**Activity**
Find the lines below that contain the word "computer" and count them. Only the number should be given.

Supplied records section start

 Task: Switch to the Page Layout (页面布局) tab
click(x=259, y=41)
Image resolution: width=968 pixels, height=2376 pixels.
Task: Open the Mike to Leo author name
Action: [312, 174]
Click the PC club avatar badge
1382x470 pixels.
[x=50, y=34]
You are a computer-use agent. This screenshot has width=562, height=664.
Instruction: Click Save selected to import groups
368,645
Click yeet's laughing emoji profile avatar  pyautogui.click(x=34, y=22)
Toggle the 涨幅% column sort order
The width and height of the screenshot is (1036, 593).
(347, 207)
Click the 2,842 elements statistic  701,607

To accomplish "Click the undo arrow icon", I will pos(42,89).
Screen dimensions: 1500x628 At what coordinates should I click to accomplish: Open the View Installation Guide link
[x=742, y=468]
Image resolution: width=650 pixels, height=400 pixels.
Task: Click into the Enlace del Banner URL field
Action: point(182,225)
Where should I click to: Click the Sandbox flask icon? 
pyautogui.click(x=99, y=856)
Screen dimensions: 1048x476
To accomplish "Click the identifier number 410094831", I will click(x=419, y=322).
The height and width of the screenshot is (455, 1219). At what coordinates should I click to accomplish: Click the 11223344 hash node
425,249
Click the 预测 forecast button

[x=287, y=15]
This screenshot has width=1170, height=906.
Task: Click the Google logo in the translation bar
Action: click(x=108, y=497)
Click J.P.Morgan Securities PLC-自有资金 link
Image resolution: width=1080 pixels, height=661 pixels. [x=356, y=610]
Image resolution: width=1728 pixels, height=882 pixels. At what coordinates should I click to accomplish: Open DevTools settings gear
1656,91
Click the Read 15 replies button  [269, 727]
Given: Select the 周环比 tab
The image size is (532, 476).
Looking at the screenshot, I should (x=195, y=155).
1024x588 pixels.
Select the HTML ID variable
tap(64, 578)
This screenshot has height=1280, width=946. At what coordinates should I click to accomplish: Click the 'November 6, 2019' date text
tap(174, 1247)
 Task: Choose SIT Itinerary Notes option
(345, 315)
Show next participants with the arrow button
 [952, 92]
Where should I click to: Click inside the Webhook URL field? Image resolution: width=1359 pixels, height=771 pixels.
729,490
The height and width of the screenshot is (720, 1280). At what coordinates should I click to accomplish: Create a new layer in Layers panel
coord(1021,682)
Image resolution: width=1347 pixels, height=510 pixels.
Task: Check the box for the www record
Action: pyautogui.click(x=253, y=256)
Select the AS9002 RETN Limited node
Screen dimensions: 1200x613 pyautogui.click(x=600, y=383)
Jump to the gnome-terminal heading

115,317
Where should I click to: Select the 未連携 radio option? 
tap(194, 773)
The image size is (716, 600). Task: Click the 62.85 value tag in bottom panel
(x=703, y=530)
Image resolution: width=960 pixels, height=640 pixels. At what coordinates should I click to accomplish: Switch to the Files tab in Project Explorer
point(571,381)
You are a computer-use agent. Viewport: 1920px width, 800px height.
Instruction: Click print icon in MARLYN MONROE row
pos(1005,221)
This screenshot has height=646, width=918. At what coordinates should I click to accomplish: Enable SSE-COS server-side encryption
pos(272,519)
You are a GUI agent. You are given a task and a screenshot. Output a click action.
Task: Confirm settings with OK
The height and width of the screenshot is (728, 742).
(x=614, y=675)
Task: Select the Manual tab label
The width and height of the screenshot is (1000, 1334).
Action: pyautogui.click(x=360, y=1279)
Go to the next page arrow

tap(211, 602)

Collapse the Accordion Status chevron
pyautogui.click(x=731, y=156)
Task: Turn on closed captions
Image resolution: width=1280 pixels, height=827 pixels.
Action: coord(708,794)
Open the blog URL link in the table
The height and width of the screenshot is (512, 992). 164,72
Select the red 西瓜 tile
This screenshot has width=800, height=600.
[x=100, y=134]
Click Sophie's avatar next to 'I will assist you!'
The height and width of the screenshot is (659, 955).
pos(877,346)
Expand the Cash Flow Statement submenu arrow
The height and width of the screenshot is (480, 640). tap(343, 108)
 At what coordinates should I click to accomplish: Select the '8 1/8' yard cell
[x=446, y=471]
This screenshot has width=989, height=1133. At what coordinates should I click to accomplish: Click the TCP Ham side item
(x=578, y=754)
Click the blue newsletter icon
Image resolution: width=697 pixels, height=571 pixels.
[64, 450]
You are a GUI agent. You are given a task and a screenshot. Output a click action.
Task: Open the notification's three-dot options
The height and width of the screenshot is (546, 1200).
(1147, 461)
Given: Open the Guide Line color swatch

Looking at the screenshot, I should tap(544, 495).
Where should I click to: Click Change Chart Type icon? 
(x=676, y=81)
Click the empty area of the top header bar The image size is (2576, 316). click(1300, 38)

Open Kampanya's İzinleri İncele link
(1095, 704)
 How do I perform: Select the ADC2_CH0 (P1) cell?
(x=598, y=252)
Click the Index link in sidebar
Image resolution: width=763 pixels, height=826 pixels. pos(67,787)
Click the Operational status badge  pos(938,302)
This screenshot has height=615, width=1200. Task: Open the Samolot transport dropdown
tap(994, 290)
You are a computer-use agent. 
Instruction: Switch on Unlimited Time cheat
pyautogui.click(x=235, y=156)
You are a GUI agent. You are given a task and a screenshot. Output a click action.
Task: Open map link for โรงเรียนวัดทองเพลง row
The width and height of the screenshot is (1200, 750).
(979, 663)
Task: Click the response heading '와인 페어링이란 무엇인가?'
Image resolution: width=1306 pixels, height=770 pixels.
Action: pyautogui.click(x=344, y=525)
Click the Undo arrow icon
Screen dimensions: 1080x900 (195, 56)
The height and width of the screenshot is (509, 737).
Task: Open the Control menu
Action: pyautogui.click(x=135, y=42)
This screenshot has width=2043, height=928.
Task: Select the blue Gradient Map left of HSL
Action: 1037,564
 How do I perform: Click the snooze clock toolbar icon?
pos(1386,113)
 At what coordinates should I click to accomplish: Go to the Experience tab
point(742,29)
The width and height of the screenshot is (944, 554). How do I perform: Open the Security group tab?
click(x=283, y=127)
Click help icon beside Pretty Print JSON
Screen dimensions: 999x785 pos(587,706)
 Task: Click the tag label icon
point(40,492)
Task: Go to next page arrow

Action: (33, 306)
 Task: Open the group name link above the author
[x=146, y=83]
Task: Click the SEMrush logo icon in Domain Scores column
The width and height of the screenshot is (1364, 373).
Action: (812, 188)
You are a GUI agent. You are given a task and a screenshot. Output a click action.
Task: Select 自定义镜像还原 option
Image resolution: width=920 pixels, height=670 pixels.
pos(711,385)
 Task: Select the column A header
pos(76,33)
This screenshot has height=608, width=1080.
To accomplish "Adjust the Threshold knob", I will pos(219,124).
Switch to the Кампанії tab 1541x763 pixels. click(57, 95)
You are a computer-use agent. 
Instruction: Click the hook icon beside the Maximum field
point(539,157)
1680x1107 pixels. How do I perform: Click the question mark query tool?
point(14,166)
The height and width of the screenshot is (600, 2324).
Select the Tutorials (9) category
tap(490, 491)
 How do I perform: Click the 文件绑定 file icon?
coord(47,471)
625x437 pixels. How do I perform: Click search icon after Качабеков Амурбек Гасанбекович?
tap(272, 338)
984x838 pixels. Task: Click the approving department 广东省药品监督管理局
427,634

Supplied records section end

**Completed task**
4